# Dressing a board



## degoose (Mar 20, 2009)

From the title many of you would assume I was talking about taking a rough sawn plank and passing it over the Jointer… through the Thicknesser [planer] and then using a table saw… to get a dressed all round [DAR] board..

Neverthless that is correct but for this post, I actually meant dressing the board with props for a better photograph… one that shows the board in its best light..

Speaking of light that is a topic for future discussion…

Her are a few before and after shots I have used on my Etsy Store.




































Comments and Critiques welcomed…


----------



## donjoe (Feb 6, 2010)

Nice presentation Larry. I use some of the same photo tricks in my etsy store also. It really helps.


----------



## Dal300 (Aug 4, 2011)

Hmmm, what can I say? It looks good although the right side in all of them seems a bit too shadowed. How about using a reflector on the left to bring the light back to the focal point?
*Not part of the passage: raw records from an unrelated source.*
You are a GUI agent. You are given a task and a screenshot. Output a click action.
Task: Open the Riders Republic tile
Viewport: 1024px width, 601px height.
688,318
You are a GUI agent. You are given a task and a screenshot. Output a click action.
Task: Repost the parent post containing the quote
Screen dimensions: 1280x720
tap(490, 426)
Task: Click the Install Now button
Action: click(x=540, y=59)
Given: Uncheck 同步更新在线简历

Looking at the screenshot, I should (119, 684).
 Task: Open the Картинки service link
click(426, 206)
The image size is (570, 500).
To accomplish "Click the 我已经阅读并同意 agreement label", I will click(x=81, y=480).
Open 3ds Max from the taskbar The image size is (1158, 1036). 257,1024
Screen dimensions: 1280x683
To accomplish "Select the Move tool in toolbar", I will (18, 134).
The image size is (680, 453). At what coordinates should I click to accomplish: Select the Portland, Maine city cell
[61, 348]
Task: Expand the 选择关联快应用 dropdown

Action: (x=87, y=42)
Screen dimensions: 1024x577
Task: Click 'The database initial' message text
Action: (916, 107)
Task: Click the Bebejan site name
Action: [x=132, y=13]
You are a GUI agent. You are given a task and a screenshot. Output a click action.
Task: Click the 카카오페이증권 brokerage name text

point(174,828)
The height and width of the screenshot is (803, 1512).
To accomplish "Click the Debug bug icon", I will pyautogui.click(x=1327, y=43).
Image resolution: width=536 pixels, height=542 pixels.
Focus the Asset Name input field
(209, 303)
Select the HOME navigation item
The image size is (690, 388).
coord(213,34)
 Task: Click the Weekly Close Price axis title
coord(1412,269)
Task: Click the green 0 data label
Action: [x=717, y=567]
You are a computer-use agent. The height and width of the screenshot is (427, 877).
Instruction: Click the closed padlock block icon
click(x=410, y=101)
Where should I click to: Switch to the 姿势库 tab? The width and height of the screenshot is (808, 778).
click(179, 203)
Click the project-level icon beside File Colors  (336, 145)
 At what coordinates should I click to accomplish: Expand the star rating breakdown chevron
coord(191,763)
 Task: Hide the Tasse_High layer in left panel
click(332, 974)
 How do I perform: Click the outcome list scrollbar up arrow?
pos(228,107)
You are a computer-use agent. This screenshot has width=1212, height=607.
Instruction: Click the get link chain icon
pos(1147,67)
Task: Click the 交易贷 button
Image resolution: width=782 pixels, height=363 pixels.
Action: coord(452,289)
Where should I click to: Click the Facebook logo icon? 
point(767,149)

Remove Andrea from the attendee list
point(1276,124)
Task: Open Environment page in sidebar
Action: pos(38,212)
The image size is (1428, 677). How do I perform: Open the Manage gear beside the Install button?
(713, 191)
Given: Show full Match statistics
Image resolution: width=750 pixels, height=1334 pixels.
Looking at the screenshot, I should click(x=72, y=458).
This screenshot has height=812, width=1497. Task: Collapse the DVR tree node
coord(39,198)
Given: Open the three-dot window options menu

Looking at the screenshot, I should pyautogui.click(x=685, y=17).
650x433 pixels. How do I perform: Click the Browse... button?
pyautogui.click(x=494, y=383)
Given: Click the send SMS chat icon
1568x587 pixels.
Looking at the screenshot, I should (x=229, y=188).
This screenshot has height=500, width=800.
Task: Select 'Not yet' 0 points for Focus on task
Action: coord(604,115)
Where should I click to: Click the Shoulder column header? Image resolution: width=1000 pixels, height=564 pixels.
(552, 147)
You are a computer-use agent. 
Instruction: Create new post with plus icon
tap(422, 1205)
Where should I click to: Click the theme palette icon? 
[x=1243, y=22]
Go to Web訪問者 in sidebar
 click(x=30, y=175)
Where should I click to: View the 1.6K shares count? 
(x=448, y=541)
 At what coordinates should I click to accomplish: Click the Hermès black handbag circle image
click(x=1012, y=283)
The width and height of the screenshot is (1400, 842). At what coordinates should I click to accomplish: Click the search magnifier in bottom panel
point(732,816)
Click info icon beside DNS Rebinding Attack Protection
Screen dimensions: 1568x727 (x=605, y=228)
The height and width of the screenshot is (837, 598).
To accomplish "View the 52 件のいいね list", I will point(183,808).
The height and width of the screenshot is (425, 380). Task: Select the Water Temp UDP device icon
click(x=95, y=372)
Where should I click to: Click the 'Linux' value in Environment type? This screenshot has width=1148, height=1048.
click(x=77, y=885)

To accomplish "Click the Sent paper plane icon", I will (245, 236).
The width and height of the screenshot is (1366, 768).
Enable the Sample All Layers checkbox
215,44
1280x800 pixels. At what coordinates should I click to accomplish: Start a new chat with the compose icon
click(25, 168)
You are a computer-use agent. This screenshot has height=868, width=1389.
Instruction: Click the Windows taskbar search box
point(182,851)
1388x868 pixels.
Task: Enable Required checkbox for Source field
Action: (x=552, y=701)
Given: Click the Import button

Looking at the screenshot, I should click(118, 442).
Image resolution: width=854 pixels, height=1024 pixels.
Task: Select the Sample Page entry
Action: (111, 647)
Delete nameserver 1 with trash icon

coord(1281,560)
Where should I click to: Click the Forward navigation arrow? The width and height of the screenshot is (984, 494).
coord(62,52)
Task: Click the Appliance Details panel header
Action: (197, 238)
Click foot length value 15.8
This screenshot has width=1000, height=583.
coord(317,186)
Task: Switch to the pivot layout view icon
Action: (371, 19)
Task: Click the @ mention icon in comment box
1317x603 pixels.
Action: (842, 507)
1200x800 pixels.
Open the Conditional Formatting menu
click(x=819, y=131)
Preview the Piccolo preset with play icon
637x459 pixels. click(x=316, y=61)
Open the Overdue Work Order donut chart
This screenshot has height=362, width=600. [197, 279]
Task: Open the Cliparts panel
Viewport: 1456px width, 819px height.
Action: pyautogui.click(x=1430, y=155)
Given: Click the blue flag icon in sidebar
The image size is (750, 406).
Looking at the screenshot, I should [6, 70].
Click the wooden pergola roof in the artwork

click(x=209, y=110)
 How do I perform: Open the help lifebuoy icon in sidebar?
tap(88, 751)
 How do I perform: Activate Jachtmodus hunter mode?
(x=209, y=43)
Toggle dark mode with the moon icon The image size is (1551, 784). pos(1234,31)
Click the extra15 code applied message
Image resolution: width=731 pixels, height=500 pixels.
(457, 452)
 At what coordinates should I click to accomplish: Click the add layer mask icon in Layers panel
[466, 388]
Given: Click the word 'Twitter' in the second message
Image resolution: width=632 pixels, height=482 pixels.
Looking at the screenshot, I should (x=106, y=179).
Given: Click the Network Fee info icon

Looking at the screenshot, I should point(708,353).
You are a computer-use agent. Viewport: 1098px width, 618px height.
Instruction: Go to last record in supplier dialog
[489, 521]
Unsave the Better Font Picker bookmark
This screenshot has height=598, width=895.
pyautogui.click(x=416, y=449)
I dunno, I try lots of different ideas here and there. I've even used colored cellophane over the flash and the lights to enhance one color and subdue another. Red would bring out the brown of the board, tomatoes and towel, but subdue some of the light yellow in the board at the same time? Just thinking here.


----------



## doncutlip (Aug 30, 2008)

Hey thanks for the idea. I need a cutting board more suited to the period impressions I do, I think I'll try to make one like yours, it will fit in better.


----------



## patron (Apr 2, 2009)

great presentation larry

it sure bring out the use
and essence of the work

we woodworkers are a strange lot

like seeing a beautiful woman
all dressed up

and wanting to ….....


----------



## wiser1934 (Oct 13, 2009)

larry, the additions make all the difference in the world!! like night and day.


----------



## KnotCurser (Dec 31, 2009)

Most certainly the "after" shots are better than the plain.

I would possibly change the color of the table though - try a solid color if you can and not wooden.

Good luck on Etsy!!!!

-bob


----------



## Jim Jakosh (Nov 24, 2009)

Nice block, Larry!.............Jim


----------



## davidmicraig (Nov 21, 2009)

Very nice Larry, I love the presentation. It helps, what some would see as a plank, visualize a BBQ board.


----------



## a1Jim (Aug 9, 2008)

Dressed to thrill )


----------



## rrdesigns (Sep 4, 2009)

Try a little raking light to make the wood pop. And maybe a lower angle to see the profiled edge more. If it is a cutting board, slice open one of the tomatoes and leave the knife nearby. I'd lose the towel or at least drape it somewhere with more varied folds as if you just used it to wipe your mouth from all those tasty tidbits.


----------



## lew (Feb 13, 2008)

Cool Idea, Larry!

Beautiful "Maters"

Lew


----------



## Bagtown (Mar 9, 2008)

Little bit of lipstick and mascara.
We are an easily fooled lot.


Mike


----------



## jbertelson (Sep 26, 2009)

The one with the bottle is best, not because of the bottle, but just because of the shot.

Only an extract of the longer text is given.